Work task:
Line by line, copy out the entries exactly and leave the pictures behind.

Entries supplied:
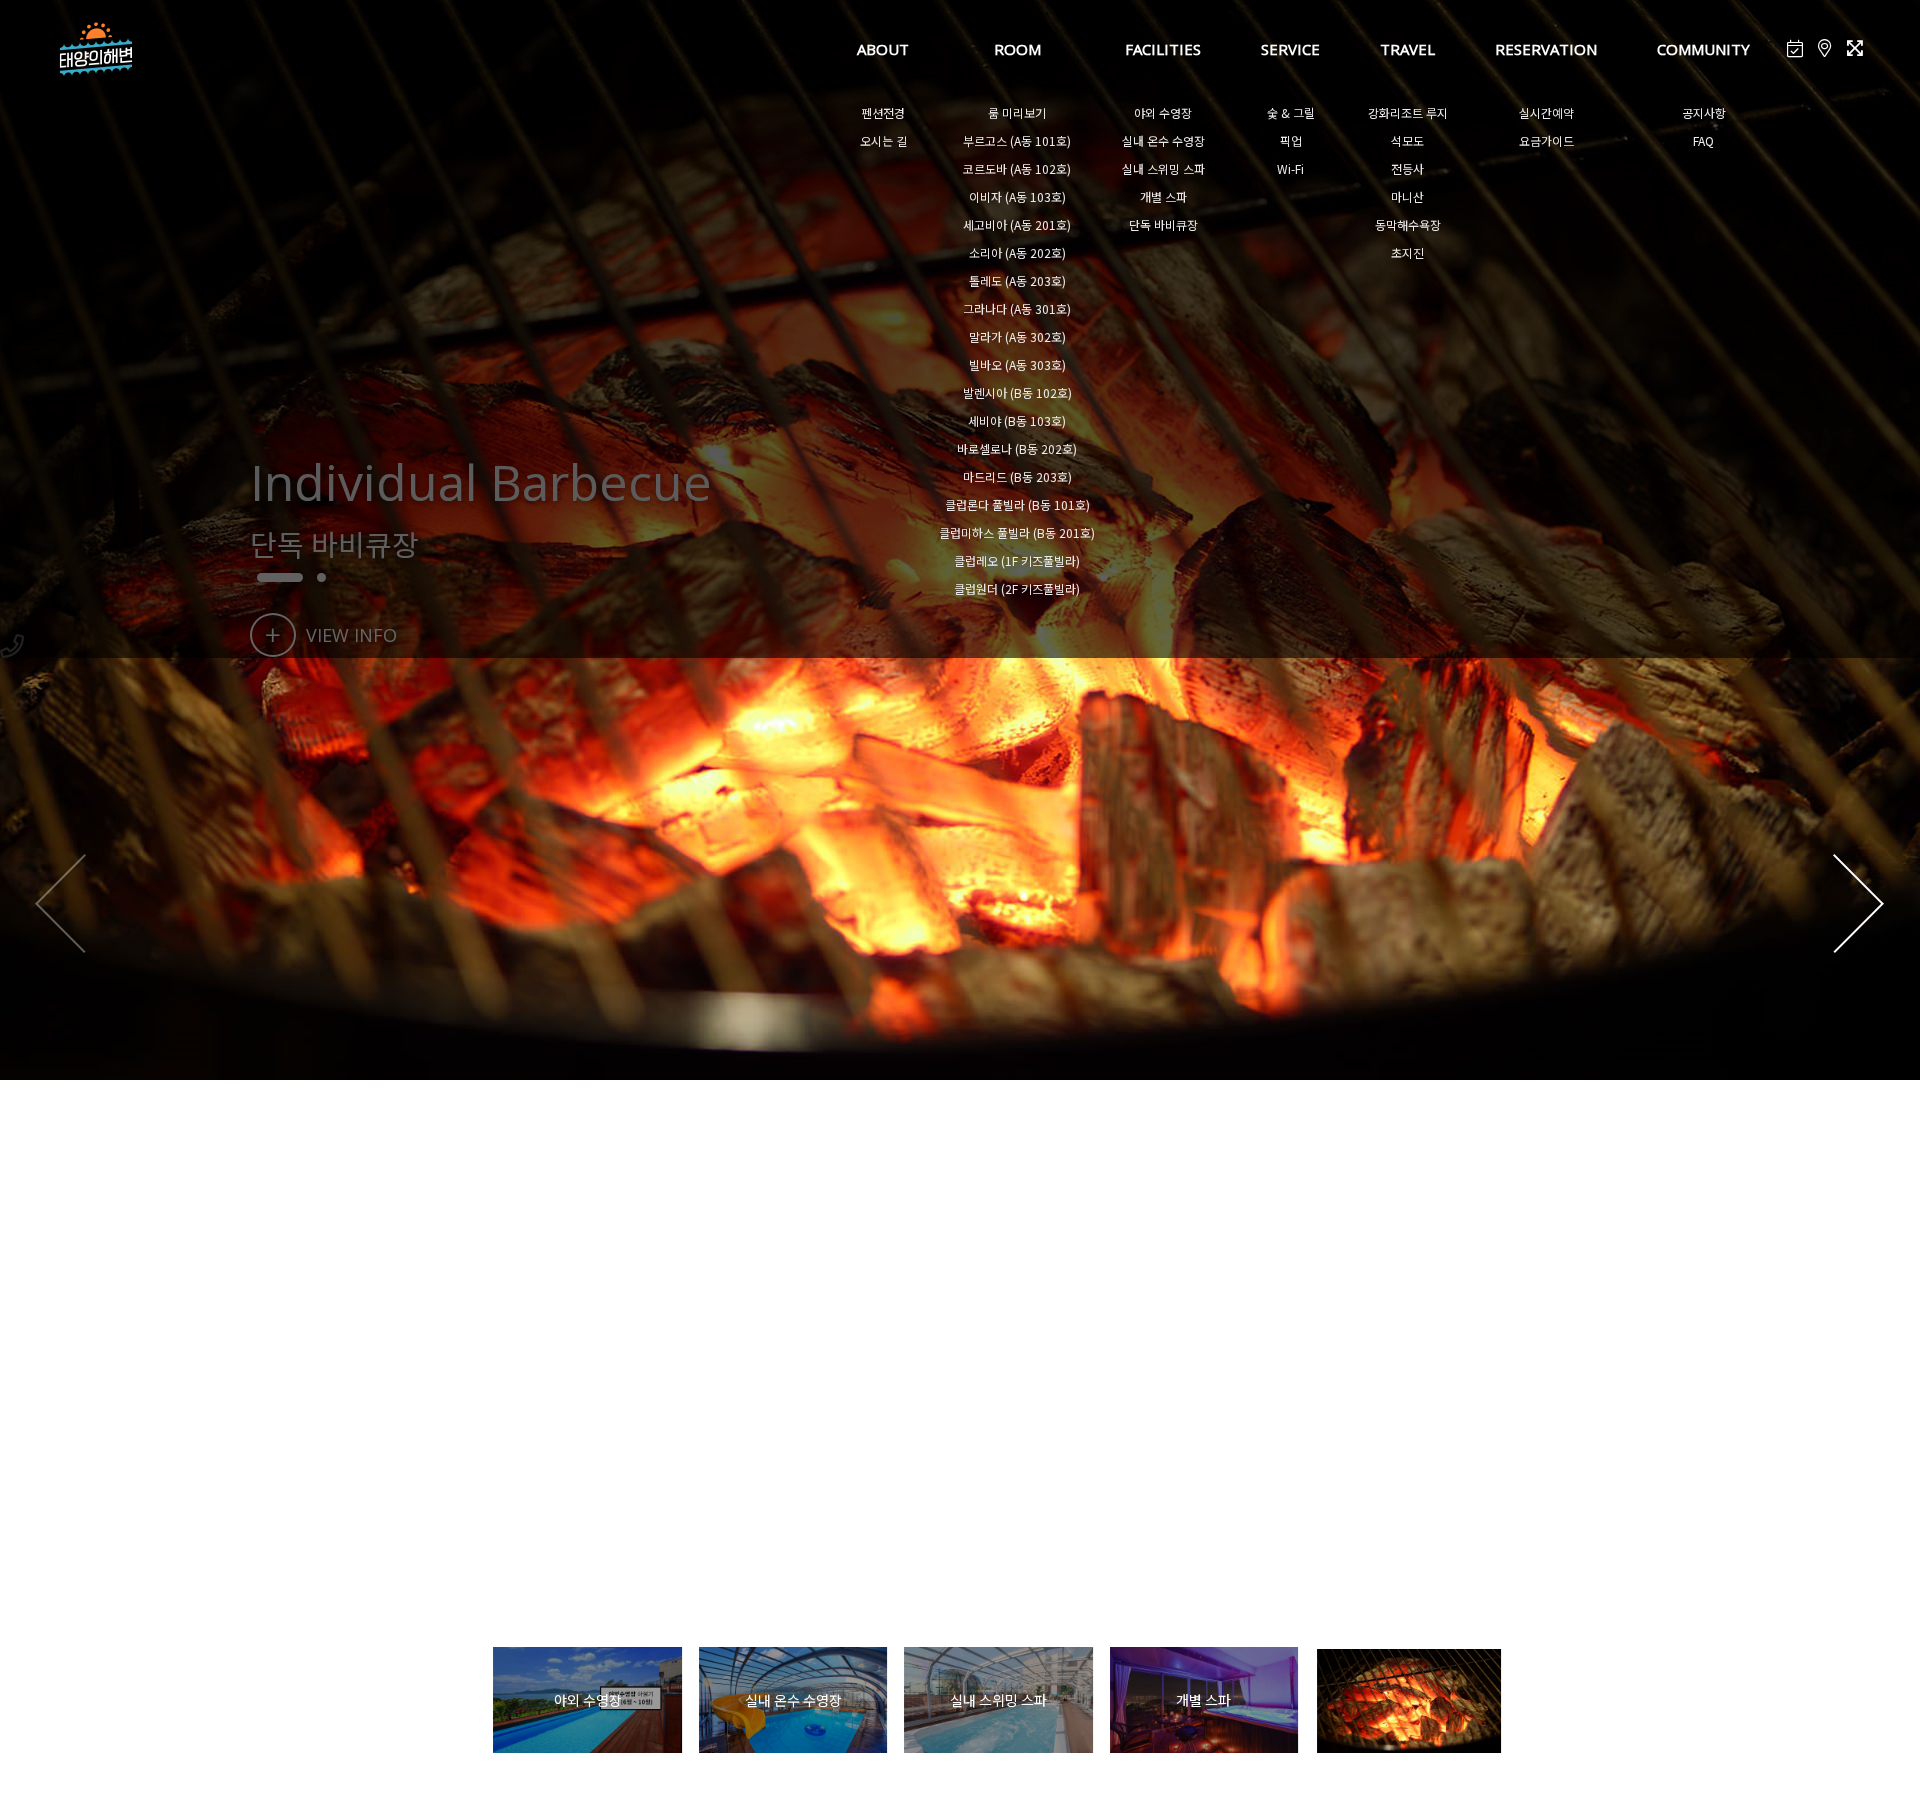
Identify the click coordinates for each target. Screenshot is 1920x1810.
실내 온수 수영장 (1163, 140)
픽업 (1291, 140)
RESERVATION (1546, 49)
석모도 (1407, 140)
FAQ (1703, 140)
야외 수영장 (1163, 112)
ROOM (1017, 49)
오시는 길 (883, 140)
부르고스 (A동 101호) (1017, 140)
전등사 (1407, 168)
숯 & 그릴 (1291, 112)
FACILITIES (1163, 49)
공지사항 (1704, 112)
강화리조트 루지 (1408, 112)
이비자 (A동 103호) (1017, 196)
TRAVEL (1407, 49)
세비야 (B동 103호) (1017, 420)
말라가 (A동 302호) (1017, 336)
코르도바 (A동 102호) (1017, 168)
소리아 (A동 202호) (1017, 252)
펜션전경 (883, 112)
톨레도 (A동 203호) (1017, 280)
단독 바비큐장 (1163, 224)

Task response:
Identify the click coordinates for each target. Screenshot is 1920x1810.
실내 온수 수영장 (1163, 140)
픽업 (1291, 140)
RESERVATION (1546, 49)
석모도 (1407, 140)
FAQ (1703, 140)
야외 수영장 (1163, 112)
ROOM (1017, 49)
오시는 길 (883, 140)
부르고스 (A동 101호) (1017, 140)
전등사 (1407, 168)
숯 & 그릴 (1291, 112)
FACILITIES (1163, 49)
공지사항 (1704, 112)
강화리조트 루지 (1408, 112)
이비자 (A동 103호) (1017, 196)
TRAVEL (1407, 49)
세비야 (B동 103호) (1017, 420)
말라가 (A동 302호) (1017, 336)
코르도바 (A동 102호) (1017, 168)
소리아 (A동 202호) (1017, 252)
펜션전경 (883, 112)
톨레도 (A동 203호) (1017, 280)
단독 바비큐장 (1163, 224)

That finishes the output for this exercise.